» Set of tasks:
1. In the meeting minutes, which people said they had read the Town Plan?
2. Repeat the rows from the start of the records through the line containing "Looking at the screenshot, I should 260,920.", including both ends.

» Selected passage:
+-------+

J. Gagnon inquired if more study should be conducted with regard to the Indiana bats.  D. Nickless indicated that former Planning Commission member Sally Eugair wrote this section and there are no details as to the information that is included in the proposed Plan.  D. Nickless indicated that it is his belief that the information was obtained from the USDA.  J. Gagnon inquired if there could be changes to this section to request more study be done with regard to the Indiana bats.  J. Haverstock indicated that it is his impression that if there are any changes to the Town Plan that was presented to the Select Board, that the project would go back to the Planning Commission and the hearing process would need to begin again.

B. Paynter indicated that he believes that the “major” changes require starting the hearing process over and “minor” changes may only require another hearing at the Select Board level.

T. Carrara inquired whether each member of the Select Board has read the proposed Town Plan.  T. Hooker, T. Pelkey, and J. Gagnon all indicated that they had read the Town Plan.  T. Carrara inquired whether A. Hitchcock and M. Flory have read the proposed Town Plan.  T. Pelkey advised that Mr. Carrara needs to contact these individuals and ask the question of them directly.

D. Nickless explained that a “major” change would go back to the Planning Commission, which would consider changes, hold hearings, resubmit to the Select Board, and then the Select Board would again have to hold hearings.  “Minor” changes would require the Planning Commission to review the proposed changes and submit a report to the Select Board as to whether the changes affect the mission/vision of the Plan itself.

Motion by T. Pelkey and seconded by T. Hooker to enter into Deliberative Session for consideration of adoption of the Town Plan.  K. Giard and J. Haverstock were invited to remain for Deliberative Session.

+-------+

» Input for this task:
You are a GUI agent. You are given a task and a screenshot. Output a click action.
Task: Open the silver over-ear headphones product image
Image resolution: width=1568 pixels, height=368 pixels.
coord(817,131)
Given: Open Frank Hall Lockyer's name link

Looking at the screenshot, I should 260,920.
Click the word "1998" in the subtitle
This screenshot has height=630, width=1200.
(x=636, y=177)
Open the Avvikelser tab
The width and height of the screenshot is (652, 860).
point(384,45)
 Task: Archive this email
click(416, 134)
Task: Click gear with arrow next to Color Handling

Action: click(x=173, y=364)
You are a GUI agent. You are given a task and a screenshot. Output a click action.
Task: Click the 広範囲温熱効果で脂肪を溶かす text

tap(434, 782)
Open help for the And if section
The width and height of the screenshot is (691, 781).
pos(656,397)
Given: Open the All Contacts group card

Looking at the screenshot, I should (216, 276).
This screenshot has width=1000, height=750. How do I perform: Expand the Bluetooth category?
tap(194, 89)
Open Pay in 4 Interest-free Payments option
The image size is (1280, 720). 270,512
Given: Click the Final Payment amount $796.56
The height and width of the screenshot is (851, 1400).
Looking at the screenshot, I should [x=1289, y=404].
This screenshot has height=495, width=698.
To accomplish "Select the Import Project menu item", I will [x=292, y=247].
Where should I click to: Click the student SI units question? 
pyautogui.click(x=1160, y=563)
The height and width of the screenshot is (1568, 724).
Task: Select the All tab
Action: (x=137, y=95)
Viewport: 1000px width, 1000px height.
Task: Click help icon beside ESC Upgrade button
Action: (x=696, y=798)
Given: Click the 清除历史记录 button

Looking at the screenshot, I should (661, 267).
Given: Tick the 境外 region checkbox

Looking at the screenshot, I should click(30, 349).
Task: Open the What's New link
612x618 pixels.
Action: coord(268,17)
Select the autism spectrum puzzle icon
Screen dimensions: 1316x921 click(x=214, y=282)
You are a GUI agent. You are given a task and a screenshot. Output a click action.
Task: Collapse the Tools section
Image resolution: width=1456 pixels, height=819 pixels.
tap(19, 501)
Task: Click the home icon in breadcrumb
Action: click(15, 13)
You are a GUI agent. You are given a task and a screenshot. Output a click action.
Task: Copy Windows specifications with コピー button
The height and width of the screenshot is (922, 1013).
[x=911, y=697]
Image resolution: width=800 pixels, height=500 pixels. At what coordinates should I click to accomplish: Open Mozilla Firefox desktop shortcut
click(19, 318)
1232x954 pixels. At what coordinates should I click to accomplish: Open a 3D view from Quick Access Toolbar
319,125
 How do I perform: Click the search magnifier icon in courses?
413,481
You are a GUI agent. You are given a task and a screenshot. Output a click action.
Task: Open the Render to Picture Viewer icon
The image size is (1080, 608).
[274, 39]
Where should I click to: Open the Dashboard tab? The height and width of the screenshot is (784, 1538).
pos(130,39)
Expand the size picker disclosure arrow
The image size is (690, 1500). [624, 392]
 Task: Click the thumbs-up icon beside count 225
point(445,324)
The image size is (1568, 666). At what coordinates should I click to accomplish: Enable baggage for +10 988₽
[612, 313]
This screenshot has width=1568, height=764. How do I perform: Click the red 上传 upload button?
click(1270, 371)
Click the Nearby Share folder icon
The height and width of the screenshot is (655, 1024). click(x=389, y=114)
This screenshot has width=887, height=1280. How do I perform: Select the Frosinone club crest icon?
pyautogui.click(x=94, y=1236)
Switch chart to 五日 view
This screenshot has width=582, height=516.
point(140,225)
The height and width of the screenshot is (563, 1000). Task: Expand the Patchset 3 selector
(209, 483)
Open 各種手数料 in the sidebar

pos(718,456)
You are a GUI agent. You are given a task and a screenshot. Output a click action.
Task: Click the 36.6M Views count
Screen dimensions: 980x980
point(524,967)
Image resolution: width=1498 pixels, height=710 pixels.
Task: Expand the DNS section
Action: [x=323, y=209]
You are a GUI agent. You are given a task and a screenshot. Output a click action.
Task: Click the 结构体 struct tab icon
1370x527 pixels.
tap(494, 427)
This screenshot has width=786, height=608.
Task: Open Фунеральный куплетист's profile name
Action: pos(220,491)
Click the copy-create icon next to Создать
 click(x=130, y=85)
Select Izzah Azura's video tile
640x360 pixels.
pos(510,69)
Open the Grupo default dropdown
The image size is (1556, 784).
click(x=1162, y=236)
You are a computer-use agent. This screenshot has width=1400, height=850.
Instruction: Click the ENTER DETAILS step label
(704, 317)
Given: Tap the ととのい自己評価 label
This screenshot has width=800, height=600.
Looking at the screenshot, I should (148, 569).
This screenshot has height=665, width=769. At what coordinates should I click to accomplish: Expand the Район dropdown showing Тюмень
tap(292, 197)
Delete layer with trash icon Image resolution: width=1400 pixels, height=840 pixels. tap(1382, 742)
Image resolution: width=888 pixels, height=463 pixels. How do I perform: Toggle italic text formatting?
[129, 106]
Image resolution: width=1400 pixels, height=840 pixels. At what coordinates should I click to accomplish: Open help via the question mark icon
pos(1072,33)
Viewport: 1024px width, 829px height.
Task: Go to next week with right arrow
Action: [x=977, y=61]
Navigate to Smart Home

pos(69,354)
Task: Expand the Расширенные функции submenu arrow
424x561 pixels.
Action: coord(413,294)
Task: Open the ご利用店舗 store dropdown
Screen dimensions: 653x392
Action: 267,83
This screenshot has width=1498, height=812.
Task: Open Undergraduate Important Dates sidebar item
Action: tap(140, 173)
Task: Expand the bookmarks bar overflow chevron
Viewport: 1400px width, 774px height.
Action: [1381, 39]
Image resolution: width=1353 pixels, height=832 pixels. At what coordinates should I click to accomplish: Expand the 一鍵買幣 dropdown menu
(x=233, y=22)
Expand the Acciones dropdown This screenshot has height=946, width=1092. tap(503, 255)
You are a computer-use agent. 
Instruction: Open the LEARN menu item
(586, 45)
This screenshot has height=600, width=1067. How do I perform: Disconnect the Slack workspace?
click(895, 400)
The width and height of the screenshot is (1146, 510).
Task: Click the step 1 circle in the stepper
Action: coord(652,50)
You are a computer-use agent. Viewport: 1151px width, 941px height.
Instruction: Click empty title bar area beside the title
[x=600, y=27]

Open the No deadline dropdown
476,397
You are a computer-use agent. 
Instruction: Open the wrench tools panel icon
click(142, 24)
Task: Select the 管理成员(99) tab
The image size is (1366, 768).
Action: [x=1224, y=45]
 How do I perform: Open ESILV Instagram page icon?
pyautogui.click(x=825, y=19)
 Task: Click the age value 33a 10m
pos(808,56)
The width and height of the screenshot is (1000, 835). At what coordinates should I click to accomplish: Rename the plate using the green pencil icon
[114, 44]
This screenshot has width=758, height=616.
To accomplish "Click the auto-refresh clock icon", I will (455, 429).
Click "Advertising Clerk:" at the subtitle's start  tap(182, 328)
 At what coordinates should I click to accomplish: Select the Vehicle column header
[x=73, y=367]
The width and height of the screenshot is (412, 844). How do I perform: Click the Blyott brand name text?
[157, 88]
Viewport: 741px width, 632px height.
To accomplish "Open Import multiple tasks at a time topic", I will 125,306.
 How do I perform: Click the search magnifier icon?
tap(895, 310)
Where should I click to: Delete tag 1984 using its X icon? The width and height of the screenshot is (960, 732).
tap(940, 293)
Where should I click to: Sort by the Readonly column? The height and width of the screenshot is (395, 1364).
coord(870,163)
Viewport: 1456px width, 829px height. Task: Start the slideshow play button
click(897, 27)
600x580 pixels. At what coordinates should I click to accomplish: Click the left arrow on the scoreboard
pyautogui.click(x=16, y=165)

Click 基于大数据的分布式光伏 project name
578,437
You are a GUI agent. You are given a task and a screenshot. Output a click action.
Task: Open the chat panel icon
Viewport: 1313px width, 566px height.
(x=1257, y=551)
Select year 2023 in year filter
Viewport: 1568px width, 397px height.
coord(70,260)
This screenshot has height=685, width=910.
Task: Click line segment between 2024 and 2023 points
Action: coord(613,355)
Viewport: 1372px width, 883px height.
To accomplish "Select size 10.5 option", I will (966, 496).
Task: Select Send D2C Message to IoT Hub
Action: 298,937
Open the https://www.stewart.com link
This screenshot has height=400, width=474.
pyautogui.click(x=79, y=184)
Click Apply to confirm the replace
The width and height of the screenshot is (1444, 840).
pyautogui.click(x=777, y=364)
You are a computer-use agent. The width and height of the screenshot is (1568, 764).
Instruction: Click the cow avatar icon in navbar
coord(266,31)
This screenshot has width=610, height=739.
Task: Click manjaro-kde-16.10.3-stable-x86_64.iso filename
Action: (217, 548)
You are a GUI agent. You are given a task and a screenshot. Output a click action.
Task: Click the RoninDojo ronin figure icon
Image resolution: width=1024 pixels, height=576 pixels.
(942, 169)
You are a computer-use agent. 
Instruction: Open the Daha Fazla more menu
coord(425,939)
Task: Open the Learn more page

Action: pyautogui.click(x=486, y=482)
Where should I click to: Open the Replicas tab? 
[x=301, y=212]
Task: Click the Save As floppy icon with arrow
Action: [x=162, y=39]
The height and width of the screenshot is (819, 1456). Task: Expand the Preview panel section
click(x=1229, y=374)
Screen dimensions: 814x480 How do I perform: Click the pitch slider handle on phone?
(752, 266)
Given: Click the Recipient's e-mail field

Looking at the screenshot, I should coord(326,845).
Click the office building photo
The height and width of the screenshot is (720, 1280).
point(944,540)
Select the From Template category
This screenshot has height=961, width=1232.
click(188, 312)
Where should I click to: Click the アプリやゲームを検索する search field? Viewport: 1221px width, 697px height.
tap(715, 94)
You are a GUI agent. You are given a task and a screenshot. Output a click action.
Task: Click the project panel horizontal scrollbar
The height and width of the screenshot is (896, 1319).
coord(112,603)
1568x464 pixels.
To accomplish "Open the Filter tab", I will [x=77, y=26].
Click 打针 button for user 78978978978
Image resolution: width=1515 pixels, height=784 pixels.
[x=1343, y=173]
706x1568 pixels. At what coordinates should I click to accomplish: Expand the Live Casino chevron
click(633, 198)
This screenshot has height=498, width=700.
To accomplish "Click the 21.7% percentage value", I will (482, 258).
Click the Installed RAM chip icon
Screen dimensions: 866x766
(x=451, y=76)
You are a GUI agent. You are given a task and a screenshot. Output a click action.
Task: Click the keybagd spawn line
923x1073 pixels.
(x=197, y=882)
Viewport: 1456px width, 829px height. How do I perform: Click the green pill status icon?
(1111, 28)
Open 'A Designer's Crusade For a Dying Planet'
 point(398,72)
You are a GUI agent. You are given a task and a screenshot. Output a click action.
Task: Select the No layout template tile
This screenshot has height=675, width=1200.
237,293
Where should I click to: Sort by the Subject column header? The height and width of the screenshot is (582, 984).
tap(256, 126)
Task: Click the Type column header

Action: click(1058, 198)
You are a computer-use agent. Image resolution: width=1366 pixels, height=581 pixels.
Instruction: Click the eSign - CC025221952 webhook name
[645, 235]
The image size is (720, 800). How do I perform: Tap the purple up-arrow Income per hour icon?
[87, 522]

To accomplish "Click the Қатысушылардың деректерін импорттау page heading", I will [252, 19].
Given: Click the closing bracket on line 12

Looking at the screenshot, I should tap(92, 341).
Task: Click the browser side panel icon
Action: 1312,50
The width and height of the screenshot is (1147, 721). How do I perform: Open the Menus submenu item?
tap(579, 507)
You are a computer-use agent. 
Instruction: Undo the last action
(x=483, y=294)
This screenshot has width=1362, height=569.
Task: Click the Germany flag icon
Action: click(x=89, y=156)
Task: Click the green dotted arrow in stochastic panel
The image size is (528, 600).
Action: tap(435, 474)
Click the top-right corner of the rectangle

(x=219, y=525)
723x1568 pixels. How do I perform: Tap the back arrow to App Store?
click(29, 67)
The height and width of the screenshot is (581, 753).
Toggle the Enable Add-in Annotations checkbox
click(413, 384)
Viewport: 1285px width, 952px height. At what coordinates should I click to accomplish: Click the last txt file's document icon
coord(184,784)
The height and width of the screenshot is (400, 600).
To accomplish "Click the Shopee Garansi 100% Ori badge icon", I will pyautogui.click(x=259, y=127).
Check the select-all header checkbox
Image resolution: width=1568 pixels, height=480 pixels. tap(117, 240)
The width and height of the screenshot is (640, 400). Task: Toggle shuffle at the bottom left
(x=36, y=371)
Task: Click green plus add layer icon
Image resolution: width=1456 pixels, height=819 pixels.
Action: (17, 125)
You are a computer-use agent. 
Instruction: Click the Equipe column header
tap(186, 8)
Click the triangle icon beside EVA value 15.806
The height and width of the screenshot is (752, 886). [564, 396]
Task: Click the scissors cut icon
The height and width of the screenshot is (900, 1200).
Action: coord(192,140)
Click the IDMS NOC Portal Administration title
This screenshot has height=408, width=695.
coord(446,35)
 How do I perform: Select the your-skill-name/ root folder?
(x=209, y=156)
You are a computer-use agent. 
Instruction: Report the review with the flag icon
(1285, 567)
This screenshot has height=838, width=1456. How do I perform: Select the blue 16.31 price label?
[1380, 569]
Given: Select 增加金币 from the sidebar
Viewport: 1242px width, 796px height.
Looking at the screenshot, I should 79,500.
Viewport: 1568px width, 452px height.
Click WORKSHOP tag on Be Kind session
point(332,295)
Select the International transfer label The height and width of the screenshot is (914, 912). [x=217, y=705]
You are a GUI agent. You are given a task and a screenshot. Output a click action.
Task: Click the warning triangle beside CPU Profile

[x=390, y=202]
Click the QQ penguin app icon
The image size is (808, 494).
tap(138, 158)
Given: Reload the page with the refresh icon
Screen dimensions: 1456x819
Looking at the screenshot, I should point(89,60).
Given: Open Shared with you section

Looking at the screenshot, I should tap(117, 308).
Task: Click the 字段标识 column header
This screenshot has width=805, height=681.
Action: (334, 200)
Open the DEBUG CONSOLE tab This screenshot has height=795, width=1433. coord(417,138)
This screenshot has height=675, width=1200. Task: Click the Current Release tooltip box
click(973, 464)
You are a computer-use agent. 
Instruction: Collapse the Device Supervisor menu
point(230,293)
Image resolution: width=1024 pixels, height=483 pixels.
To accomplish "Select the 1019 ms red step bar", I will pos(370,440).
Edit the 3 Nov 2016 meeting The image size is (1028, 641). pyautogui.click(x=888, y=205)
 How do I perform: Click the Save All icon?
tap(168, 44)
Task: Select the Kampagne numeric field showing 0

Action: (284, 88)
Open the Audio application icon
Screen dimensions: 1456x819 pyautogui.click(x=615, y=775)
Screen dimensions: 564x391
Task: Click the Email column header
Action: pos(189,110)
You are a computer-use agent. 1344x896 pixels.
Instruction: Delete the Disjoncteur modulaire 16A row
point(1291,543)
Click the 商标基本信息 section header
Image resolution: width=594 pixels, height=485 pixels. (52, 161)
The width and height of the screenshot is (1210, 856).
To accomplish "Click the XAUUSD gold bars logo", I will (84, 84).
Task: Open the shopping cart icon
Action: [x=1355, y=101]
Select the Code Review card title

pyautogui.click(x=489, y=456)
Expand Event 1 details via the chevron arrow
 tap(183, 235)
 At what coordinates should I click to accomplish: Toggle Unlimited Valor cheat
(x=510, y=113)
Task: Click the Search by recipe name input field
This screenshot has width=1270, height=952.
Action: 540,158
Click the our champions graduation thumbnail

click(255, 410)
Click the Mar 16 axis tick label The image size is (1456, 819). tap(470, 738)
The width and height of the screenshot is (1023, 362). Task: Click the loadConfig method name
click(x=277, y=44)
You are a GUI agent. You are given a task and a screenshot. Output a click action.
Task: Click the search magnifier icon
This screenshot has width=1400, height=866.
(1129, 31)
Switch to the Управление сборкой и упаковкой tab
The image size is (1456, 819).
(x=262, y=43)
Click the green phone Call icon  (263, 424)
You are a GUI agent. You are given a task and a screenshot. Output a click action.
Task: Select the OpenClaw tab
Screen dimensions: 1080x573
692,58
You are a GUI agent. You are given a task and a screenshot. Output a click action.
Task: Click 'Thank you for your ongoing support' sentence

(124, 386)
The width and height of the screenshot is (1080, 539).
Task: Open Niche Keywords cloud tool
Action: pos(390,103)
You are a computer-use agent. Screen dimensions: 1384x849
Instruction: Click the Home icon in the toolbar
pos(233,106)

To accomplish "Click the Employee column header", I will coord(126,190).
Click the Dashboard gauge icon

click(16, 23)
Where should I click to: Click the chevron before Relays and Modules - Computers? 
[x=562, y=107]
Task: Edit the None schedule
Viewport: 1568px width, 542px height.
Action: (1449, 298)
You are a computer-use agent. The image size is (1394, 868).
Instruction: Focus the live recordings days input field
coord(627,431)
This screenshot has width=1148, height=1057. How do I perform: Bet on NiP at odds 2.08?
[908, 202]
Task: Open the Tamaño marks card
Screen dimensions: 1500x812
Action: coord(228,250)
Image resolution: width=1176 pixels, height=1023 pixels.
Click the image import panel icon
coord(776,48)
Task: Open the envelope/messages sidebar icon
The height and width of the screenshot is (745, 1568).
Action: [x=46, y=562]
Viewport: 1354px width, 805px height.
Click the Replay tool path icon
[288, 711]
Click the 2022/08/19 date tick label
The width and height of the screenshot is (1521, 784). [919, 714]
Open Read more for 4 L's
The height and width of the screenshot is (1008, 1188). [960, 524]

+-------+

» Completed exercise:
1. T. Hooker, T. Pelkey, and J. Gagnon

2.
You are a GUI agent. You are given a task and a screenshot. Output a click action.
Task: Open the silver over-ear headphones product image
Image resolution: width=1568 pixels, height=368 pixels.
coord(817,131)
Given: Open Frank Hall Lockyer's name link

Looking at the screenshot, I should 260,920.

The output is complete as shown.